Op grond van die transformatie blijft de vraag naar religie en geloof een zeer relevante. Vermijd in de wetenschap dan ook die individualistische insteek. Want dan kun je op de vraag of je gelooft alleen maar ja/nee antwoorden. Dan heb je twee kampen, maar nul debat, nul ratio. Debat en ratio breng je wel in door te vragen ‘wat is geloven in deze/gene context?’
Mensen geloven in de euro, in de liefde, in een natie. Hoe kleurt dan de euro, de liefde, de natie, jouw begrip van geloof? Dan heb je analyse en debat.
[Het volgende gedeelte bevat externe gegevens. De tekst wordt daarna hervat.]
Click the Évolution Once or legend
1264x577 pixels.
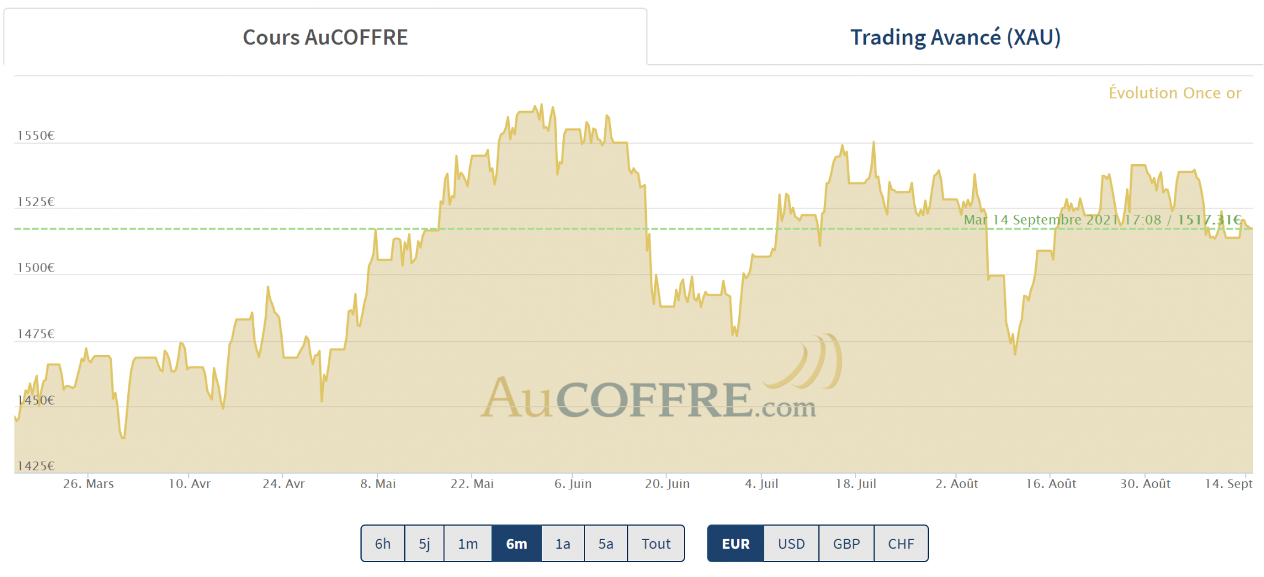tap(1175, 93)
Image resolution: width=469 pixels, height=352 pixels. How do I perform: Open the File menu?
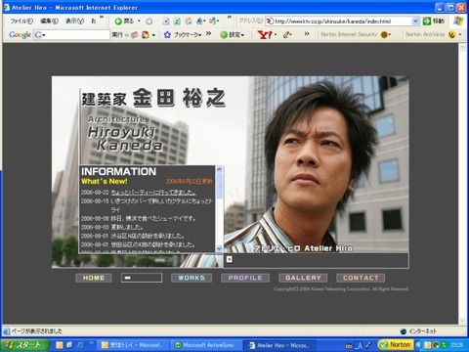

Zo ook christelijke waarden. Daar geloven zowel links als rechts in de politiek in. Hoe kleurt hun geloof hun waarden en omgekeerd: hoe kleuren die waarden hun geloof? Als we dat onder de loep nemen, herstellen we het innovatief karakter van de theologie en krijgen we meer zicht op het fenomeen religie, dat zich steeds transformeert. Heet dat dan nog theologie? Denk aan Shakespeare: What’s in a name? That which we call a rose by any other word would smell as sweet.